- Genre: Nature documentary
- Written by: James Brickell; Richard Fitzpatrick;
- Directed by: James Brickell; Richard Fitzpatrick;
- Presented by: Monty Halls
- Country of origin: United Kingdom
- No. of episodes: 3

Production
- Executive producer: Neil Nightingale
- Running time: 59 minutes
- Production companies: BBC Natural History Unit; Discovery Channel; Digital Dimensions; Nine Network;

Original release
- Network: BBC Two; BBC HD;
- Release: 1 January – 15 January 2012

= Great Barrier Reef (2012 TV series) =

2012 television series

Great Barrier Reef is a nature documentary series exploring the wildlife of the eponymous coral reef off Australia's coast. It was presented by Monty Halls and co-produced by the BBC Natural History Unit, Discovery Channel and Digital Dimensions. The series was broadcast in three parts in the United Kingdom, where it premiered in January 2012 on BBC Two and the BBC HD channel. In the US it aired as a two-hour special on Animal Planet on 9 September 2012.

Great Barrier Reef documents the ecosystem and marine life of the coral reef itself, along with the plants and animals on islands and the Australian mainland which owe their existence to the presence of the reef.

==Episodes==

===1. "Nature's Miracle"===
The first episode examines the structure of the coral reef and the wildlife which lives in it, as they compete and cooperate.

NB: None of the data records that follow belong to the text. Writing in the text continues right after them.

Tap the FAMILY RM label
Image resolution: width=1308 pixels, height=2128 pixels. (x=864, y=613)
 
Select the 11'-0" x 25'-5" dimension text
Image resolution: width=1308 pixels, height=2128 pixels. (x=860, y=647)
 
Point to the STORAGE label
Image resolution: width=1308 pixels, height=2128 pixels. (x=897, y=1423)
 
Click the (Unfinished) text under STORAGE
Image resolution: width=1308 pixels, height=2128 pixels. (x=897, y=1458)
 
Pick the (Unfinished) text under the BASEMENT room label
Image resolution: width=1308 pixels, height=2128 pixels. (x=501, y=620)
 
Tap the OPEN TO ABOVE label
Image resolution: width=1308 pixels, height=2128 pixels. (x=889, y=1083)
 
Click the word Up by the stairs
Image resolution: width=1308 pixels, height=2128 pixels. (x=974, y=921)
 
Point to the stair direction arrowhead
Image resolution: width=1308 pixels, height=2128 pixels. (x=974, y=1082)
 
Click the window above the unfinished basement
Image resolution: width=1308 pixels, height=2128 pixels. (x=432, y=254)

The reef is also affected by numerous factors including the moon, sun, and weather.

===2. "Reef to Rainforest"===
With a landmass larger than Great Britain, only 7% is coral reef. The rest is made of islands, mangrove swamps, and sand flats – all of which feature an array of animals. Even the 100 year old shipwreck of SS Yongala plays a part.

===3. "Reef and Beyond"===
Alien creatures which are rarely seen rise out of the deep ocean waters to visit the warmer waters of the reef. Weather systems also play a part with cyclones posing a great danger to animals and the reef alike.